Background: Measures of tumour heterogeneity derived from 18-fluoro-2-deoxyglucose positron emission tomography/computed tomography (18F-FDG PET/CT) scans are increasingly reported as potential biomarkers of non-small cell lung cancer (NSCLC) for classification and prognostication. Several segmentation algorithms have been used to delineate tumours, but their effects on the reproducibility and predictive and prognostic capability of derived parameters have not been evaluated. The purpose of our study was to retrospectively compare various segmentation algorithms in terms of inter-observer reproducibility and prognostic capability of texture parameters derived from non-small cell lung cancer (NSCLC) 18F-FDG PET/CT images. Fifty three NSCLC patients (mean age 65.8 years; 31 males) underwent pre-chemoradiotherapy 18F-FDG PET/CT scans. Three readers segmented tumours using freehand (FH), 40% of maximum intensity threshold (40P), and fuzzy locally adaptive Bayesian (FLAB) algorithms. Intraclass correlation coefficient (ICC) was used to measure the inter-observer variability of the texture features derived by the three segmentation algorithms. Univariate cox regression was used on 12 commonly reported texture features to predict overall survival (OS) for each segmentation algorithm. Model quality was compared across segmentation algorithms using Akaike information criterion (AIC).

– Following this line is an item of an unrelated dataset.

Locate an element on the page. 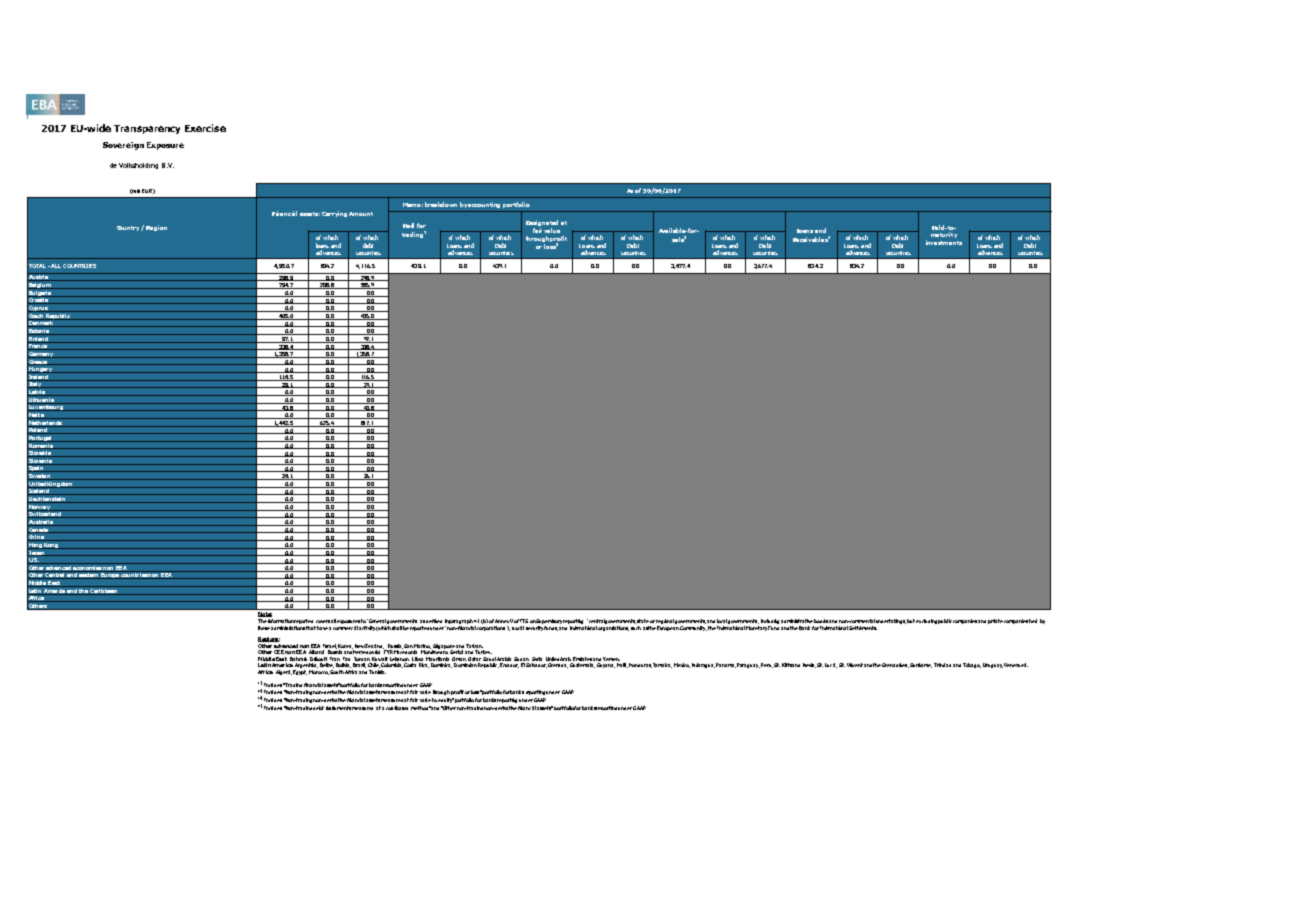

Results: 40P was the most reproducible algorithm (median ICC 0.9; interquartile range [IQR] 0.85-0.92) compared with FLAB (median ICC 0.83; IQR 0.77-0.86) and FH (median ICC 0.77; IQR 0.7-0.85). On univariate cox regression analysis, 40P found 2 out of 12 variables, i.e. first-order entropy and grey-level co-occurence matrix (GLCM) entropy, to be significantly associated with OS; FH and FLAB found 1, i.e., first-order entropy. For each tested variable, survival models for all three segmentation algorithms were of similar quality, exhibiting comparable AIC values with overlapping 95% CIs.
Conclusions: Compared with both FLAB and FH, segmentation with 40P yields superior inter-observer reproducibility of texture features. Survival models generated by all three segmentation algorithms are of at least equivalent utility. Our findings suggest that a segmentation algorithm using a 40% of maximum threshold is acceptable for texture analysis of 18F-FDG PET in NSCLC.
Keywords: 18F-FDG PET; Inter-observer reproducibility; Non-small cell lung cancer; Prognosis; Segmentation.